# Flying with gulf air



## rsinner (Feb 3, 2009)

We are getting a very good deal with Gulf Air. However,we have never flown with them before and the reviews in general don't seem to be very good on the internet ( obviously there is always a bit of negative bias in such reviews as well, because people generally don't review unless they have to complain). The flight is longish ( about 9ish hours including transit in Bahrain). Has anyone flown with them recently? [the next cheapest flights are from Aeroflot and Ukraine Air which I am not taking; Qatar is the next option and about 50% more expensive; Emirates is more than double the fare]


----------



## Tropicana (Apr 29, 2010)

what route are you flying?

GF is definitely 2-3 steps below Etihad/QR/EK and the main hassle may be the transit in Bahrain. 

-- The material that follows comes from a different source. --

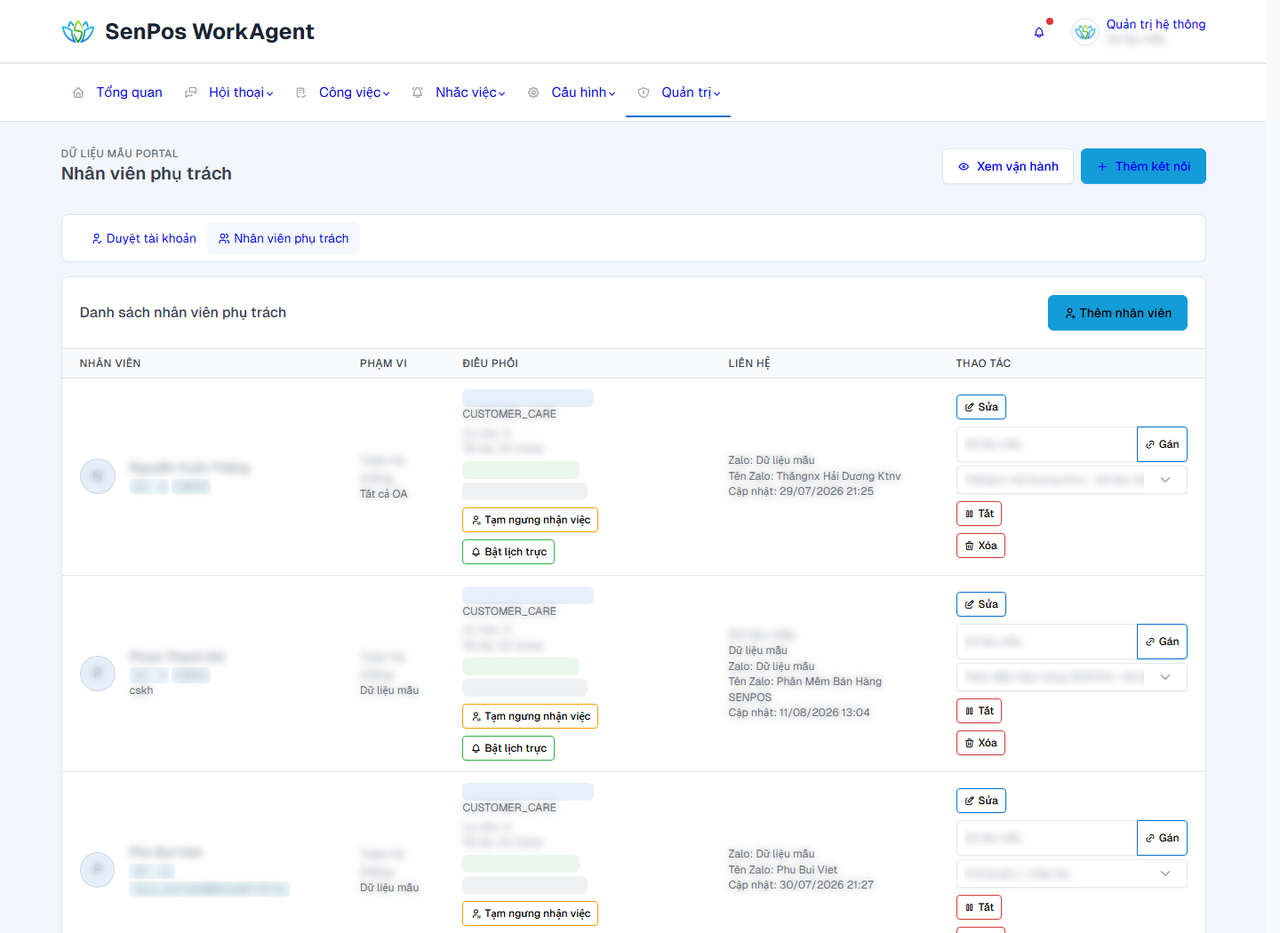Image resolution: width=1280 pixels, height=933 pixels.
Task: Click Xem vận hành eye button
Action: 1008,166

If you are flying with kids or someone aged, just forget GF and choose Emirates/Etihad

If you are travelling alone, and cash is a big concern then choose GF

All said, its the cash difference that matters: is it 1k or 4k between the 2?


----------



## webmongaz (Feb 2, 2011)

I say man up and think of the savings...


----------



## Felixtoo2 (Jan 16, 2009)

We flew to Thailand with them last Christmas and they're fine, the A320 from Dubai to Bahrain was brand new. The only real pain is hanging about between flights as the airport is pretty average.


----------



## basc (May 18, 2011)

Check them out on SkyTrax - Airline Reviews | Airport Reviews | Seat Reviews | Airline Ranking - reviewers appear just as likely to come on that site to leave a positive review as a negative one.


----------



## rsinner (Feb 3, 2009)

Actually i am traveling with our 2 year old son. The saving versus Etihad/qatar is about 4k. The saving compared to Emirates is about 8k. Hence the dilemma! 
The Skytrax reviews i guess are fairly balanced (as in I see there are positive as well as negative) but we are not the most finicky travellers ( p,us a part of the problem with a screaming child!). 4k is prolly equal to two nights in a hotel + good restaurants and drinks! Decisions decisions

tropicana - any reason why it is not okay with kids on gulf air?


----------



## Tropicana (Apr 29, 2010)

Its not gulf air that has a problem with kids, i just figured it would be too much hassle changing planes and transferring at Bahrain with a child

Is the 4k dhs or Rs?

If its dhs i would say its quite an amount, so the savings would be worth it


----------



## rsinner (Feb 3, 2009)

Tropicana said:


> Its not gulf air that has a problem with kids, i just figured it would be too much hassle changing planes and transferring at Bahrain with a child
> 
> Is the 4k dhs or Rs?
> 
> If its dhs i would say its quite an amount, so the savings would be worth it


4k Dhs. I guess i will just bite the bullet. 
Thanks to all for their help


----------



## Jynxgirl (Nov 27, 2009)

I flew with them to kuwait. Ver nice plane and everything on time. Very pleasant. I dont get this infatuation with paying double price for a ticket to be on emirates...


----------



## pamela0810 (Apr 5, 2010)

No guarantees on any aircraft but I would rather pay a little extra and trust in a more reputed airline. You're in a pressurized metal cabin over 30,000 feet up in the air with no control of the steering wheel.....that's risky enough for me.


----------



## Tropicana (Apr 29, 2010)

pamela0810 said:


> No guarantees on any aircraft but I would rather pay a little extra and trust in a more reputed airline. You're in a pressurized metal cabin over 30,000 feet up in the air with no control of the steering wheel.....that's risky enough for me.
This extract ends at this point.